L’opposition temporelle essentielle que le présent peut marquer n’est toutefois pas chronologique dans “ Le Village vertical ”, elle ne se situe pas entre les trois époques, ou plutôt entre le présent d’une part, et le passé et le futur d’autre part. Il est significatif qu’elle soit donnée, non par le temps expliqué 576 , mais par le temps impliqué des procès. “ Guettons ” et “ attendons ” sont sur le même plan temporel : leur signification, très proche, est précisément d’ordre temporel, mais c’est surtout leur aspect lexical imperfectif qui, associé au présent de l’indicatif, leur donne un effet de sens duratif. Conjugués à la même personne, ils renvoient à une situation particulière que l’analogie avec les loups permet de représenter. Cette dernière est en fait l’évocation concrète d’une situation précise. En revanche, l’emploi de “ les Choses arrivent ” est en totale opposition aspectuelle avec ces deux premiers verbes. Comme arriver est un verbe sémantiquement perfectif, l’effet de sens produit par son emploi au présent est singulatif, ce que confirme l’indicateur de temps “ soudainement ”. Le sujet grammatical “ les Choses ” est sans rapport explicite avec la situation d’énonciation, si ce n’est que le substantif chose, sémantiquement vide, peut prendre une valeur générale et impliquer tout fait particulier. La principale “ nous savons ” subordonne ainsi la généralité à la situation évoquée. La quatrième strophe présente donc une vérité, préparée par le verbe introducteur de connaissance savoir et le thème pluriel indéfini “ les Choses ”, affecté de façon démarcative d’une majuscule qui lui enlève son caractère souvent anodin. Elle vient justifier la scène initiale des loups, en conceptualisant leur attitude d’attente.

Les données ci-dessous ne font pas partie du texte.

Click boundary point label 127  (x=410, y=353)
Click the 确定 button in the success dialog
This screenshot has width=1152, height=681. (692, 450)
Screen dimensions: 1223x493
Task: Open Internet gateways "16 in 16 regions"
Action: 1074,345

Le contraste aspectuel établi entre les deux types de procès évoqués est lié de façon paradoxale à l’opposition entre la valeur particulière et la valeur générale des énoncés. Il en inverse les pôles que l’on associerait naturellement : l’énoncé duratif des premières strophes exprime une situation particulière tandis que l’énoncé singulatif de la quatrième strophe est généralisant. La généralité ne se conçoit donc pas forcément comme l’addition des trois époques, comme la durée totale du temps. A l’inverse, l’expression d’une durée n’implique pas nécessairement une généralité. La dernière strophe, à l’imparfait, a pour effet de relativiser la perception de la durée, qui n’est parfois qu’un masque de vérité sous une permanence temporelle. Cette dernière strophe énigmatique opère une distanciation finale, grâce à la valeur de rupture de l’imparfait 577 : elle crée un effet de relief temporel qui, en élargissant vers le passé le temps de l’énoncé, réduit l’importance de la durée présente : elle dissout l’actualité, représentée dans les premières strophes, dans un passé rapidement éloigné de l’énonciation par l’emploi du passé simple dans la dernière strophe.
La véritable opposition temporelle n’est donc ni chronologique, ni aspectuelle, même si ces distinctions concourent souvent, notamment pour ce qui est de l’aspect, à définir la dynamique du présent charien. Elle s’établit entre les dimensions particularisante et généralisante des énoncés qui ne dépendent pas directement et uniquement des valeurs du présent de l’indicatif. Ce n’est pas le tiroir du présent qui définit l’actualité particulière ou générale d’un énoncé, mais le contexte.
L’opposition entre temps expliqué et temps impliqué correspond, dans le vocabulaire de Gustave Guillaume, à l’opposition entre le temps et l’aspect. Le premier, également appelé temps d’univers, ne dépend pas du procès représenté par le verbe, tandis que le second, le temps d’événement, est intérieur au procès puisqu’il correspond au temps que ce procès suppose pour arriver à sa réalisation.
Sur cet imparfait de “ rupture ” ou imparfait “ dynamique ”, voir Jean-Paul Confais, Temps, mode, aspect,, 1995. Le rôle de cet imparfait consiste à “ décrocher le procès de la série consécutive et à le voir pour lui-même, “de l’intérieur”, dans son déroulement [...] il équivaut presque à un “présent dans le passé” [...] ” (p. 220).